上调Foxp3基因表达抑制上皮卵巢癌细胞株SKOV3增殖的研究

Objective: To construct the eukaryotic expressing vector for Forkhead helix transcription factor (Foxp3) and transfect it to human epithelial ovarian cancer cells for stable expression of Foxp3 for investigating the role and mechanism of Foxp3 to inhibit tumor cells activities. Methods: Eukaryotic expressing vector pEF-1α-Foxp3 was constructed and transfected into SKOV3 cells by lipofectamine protocols.
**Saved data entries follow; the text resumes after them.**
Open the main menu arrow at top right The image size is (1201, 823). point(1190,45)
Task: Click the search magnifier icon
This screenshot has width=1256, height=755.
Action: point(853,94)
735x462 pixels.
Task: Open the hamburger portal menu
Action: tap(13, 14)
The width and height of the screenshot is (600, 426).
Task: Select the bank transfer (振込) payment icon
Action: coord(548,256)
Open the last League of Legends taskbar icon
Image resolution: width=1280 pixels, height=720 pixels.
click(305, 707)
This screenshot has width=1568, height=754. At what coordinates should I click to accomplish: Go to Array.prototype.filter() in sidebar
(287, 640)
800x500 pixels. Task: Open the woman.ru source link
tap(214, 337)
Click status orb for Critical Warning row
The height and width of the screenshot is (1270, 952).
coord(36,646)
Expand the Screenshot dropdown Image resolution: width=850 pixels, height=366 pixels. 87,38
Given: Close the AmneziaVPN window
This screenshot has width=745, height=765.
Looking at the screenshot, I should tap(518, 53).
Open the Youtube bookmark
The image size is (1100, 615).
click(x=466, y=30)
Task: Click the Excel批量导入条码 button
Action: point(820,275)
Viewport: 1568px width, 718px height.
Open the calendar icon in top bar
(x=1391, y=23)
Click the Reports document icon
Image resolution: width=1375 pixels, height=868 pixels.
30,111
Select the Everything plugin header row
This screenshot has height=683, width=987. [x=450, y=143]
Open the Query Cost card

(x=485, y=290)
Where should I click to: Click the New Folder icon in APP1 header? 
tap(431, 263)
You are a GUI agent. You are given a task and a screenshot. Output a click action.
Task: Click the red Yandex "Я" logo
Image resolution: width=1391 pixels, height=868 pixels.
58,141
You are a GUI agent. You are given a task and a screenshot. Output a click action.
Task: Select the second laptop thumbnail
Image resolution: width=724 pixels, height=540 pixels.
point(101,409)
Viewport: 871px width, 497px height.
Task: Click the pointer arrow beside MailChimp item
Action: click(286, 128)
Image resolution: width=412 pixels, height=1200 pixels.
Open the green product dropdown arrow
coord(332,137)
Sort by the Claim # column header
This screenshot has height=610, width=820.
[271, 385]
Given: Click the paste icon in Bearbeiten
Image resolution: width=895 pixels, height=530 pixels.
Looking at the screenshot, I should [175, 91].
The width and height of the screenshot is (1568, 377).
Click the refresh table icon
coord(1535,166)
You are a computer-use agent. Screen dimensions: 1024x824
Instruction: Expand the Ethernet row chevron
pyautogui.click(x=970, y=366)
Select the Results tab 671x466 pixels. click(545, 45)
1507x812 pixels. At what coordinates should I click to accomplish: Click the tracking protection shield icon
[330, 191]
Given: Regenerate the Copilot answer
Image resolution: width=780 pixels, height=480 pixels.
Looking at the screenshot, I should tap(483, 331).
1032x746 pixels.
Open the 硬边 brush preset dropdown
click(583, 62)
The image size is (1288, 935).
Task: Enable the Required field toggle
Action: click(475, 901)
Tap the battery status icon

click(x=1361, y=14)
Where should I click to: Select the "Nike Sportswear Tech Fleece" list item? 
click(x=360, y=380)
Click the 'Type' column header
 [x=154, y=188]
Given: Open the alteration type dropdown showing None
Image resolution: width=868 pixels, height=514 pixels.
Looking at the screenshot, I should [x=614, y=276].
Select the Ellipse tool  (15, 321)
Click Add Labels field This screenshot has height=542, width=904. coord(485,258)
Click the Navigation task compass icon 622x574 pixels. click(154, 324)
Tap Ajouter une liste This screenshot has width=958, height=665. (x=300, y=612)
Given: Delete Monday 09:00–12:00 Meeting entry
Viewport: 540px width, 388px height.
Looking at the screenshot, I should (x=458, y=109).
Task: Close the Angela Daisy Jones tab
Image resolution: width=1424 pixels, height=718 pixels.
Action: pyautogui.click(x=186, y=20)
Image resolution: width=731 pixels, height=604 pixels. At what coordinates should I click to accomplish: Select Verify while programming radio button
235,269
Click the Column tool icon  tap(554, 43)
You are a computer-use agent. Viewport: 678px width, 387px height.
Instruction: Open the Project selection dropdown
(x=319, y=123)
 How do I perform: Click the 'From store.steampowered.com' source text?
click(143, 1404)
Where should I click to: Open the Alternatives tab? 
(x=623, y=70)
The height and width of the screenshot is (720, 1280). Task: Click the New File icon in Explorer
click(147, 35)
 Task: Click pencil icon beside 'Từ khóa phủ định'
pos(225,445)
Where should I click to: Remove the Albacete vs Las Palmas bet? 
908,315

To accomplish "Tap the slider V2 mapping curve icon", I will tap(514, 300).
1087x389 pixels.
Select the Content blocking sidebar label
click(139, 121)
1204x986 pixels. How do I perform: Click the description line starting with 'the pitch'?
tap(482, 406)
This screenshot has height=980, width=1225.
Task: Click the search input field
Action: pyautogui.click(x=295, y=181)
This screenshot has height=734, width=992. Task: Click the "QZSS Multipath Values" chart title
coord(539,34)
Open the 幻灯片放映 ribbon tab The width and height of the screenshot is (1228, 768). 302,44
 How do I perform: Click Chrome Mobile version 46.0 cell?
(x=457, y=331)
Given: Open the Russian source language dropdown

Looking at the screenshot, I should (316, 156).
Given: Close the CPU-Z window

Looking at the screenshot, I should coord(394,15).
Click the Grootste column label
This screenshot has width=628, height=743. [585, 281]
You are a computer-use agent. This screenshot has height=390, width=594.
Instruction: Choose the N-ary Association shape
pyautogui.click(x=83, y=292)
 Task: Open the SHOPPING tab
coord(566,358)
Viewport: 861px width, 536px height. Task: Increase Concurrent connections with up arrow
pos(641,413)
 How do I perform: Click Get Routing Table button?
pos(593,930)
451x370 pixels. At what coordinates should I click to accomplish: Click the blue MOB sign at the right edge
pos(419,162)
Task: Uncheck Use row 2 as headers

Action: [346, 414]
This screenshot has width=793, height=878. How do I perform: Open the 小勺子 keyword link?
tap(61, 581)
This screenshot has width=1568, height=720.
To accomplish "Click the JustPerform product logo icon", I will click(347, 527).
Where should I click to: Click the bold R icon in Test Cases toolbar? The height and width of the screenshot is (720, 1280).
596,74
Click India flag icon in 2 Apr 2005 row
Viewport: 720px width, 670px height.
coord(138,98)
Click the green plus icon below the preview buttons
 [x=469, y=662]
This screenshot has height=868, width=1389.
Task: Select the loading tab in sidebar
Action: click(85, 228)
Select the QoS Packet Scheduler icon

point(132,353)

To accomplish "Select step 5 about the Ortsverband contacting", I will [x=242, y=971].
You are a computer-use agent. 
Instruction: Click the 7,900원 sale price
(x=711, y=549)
After G418 selection, the cells expressing Foxp3 stably （SKOV3/pEF1-α-Foxp3）were obtained. Multiple cellular and molecular approaches such as cell growth assay, western blot were used to detect the consequences of up-regulation Foxp3 in SKOV3 cells. Results: The eukaryotic expressing vector pEF1-α-Foxp3 was constructed and Foxp3 was expressed in SKOV3 cells. Up-regulation of Foxp3 inhibited cells growth. Furthermore, up-regulation of Foxp3 inhibited activation of mTOR signaling, which play important role in cell growth. Conclusions: Foxp3 plays a suppressive role in epithelial ovarian cancer partially through negatively regulating mTOR signaling. Up-regulation of Foxp3 could be a novel approach for the inhibition of epithelial ovarian cancer progression.